*** Opening SUPPLIED ENTRIES ***
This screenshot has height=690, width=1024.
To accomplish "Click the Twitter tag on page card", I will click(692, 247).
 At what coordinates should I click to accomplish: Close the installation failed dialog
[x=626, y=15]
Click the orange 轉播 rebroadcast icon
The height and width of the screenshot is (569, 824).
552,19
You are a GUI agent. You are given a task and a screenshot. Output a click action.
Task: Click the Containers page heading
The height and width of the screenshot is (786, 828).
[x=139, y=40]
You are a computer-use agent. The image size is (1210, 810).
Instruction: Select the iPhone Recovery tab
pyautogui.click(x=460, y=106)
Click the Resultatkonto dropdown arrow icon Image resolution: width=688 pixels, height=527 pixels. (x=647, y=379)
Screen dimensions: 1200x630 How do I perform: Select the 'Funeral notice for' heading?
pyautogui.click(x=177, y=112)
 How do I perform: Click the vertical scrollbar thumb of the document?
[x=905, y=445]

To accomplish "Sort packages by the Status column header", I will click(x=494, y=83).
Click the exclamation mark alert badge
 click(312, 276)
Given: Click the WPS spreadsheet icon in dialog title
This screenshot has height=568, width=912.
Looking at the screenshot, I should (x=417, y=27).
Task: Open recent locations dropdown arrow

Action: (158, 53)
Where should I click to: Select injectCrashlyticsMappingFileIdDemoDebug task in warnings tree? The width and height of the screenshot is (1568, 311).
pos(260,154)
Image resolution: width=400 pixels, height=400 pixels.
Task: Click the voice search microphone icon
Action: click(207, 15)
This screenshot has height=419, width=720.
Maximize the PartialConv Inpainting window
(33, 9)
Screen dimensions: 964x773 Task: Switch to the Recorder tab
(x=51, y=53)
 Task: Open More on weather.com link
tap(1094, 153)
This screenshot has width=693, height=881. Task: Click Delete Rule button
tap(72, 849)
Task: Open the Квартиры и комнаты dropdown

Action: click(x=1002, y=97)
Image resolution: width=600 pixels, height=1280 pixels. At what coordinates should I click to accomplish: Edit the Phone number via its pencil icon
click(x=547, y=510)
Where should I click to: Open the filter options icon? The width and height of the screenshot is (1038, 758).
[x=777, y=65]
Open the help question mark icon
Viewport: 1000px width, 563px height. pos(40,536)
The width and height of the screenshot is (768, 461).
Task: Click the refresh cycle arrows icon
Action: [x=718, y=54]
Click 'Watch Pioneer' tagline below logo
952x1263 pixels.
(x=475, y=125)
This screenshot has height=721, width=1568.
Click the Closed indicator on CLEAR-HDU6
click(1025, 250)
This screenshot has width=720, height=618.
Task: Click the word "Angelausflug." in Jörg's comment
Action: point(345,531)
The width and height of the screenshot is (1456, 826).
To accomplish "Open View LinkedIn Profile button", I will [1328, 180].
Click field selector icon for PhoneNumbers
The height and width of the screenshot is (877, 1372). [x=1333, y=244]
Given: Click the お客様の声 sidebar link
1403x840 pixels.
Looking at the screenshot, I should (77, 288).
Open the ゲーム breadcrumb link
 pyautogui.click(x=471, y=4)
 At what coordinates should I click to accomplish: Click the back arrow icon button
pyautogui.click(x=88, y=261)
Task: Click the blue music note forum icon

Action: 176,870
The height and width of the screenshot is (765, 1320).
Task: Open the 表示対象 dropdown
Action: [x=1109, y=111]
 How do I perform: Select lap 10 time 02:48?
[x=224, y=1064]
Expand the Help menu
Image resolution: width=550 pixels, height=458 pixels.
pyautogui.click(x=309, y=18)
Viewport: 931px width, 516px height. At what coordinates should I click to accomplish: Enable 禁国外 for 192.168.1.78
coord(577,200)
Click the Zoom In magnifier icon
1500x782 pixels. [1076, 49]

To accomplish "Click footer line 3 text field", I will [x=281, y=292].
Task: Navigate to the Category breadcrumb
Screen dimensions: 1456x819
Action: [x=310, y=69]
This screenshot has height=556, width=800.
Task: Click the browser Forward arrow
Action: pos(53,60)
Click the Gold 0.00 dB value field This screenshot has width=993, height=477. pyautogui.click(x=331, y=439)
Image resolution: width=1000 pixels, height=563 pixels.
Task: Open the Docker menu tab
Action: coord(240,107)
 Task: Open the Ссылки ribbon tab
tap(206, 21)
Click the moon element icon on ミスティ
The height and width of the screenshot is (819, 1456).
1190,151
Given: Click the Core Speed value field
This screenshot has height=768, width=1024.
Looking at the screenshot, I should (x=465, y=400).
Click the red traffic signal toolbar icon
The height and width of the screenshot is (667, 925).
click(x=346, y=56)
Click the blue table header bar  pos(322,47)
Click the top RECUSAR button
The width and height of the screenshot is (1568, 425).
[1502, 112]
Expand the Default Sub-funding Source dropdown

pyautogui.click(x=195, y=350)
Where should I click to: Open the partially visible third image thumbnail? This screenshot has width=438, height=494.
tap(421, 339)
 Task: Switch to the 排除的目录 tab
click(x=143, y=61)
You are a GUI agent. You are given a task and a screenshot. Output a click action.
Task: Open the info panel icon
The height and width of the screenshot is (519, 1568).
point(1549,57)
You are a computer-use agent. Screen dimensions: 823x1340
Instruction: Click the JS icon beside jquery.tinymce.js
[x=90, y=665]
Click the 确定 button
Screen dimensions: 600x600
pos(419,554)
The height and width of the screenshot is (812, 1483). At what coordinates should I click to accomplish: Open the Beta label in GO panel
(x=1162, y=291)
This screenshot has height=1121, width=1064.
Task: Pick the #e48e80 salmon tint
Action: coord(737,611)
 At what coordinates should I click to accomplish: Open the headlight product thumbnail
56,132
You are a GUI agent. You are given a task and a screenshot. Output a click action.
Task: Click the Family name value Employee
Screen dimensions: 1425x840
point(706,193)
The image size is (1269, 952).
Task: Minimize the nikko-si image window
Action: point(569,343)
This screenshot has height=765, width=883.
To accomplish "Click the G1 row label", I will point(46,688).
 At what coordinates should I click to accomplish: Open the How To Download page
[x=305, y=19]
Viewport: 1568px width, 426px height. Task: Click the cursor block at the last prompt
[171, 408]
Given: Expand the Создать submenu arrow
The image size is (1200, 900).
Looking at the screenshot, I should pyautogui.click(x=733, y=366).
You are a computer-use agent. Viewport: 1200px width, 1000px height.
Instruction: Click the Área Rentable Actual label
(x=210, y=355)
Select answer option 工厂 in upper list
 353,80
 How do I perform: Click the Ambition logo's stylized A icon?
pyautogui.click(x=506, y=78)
*** Closing SUPPLIED ENTRIES ***
Above are the records; from them, give again exactly the lines from the one containing "The width and height of the screenshot is (1568, 425)." through the one containing "Task: Open the info panel icon", both included.

FINISHED EXERCISE
The width and height of the screenshot is (1568, 425).
[1502, 112]
Expand the Default Sub-funding Source dropdown

pyautogui.click(x=195, y=350)
Where should I click to: Open the partially visible third image thumbnail? This screenshot has width=438, height=494.
tap(421, 339)
 Task: Switch to the 排除的目录 tab
click(x=143, y=61)
You are a GUI agent. You are given a task and a screenshot. Output a click action.
Task: Open the info panel icon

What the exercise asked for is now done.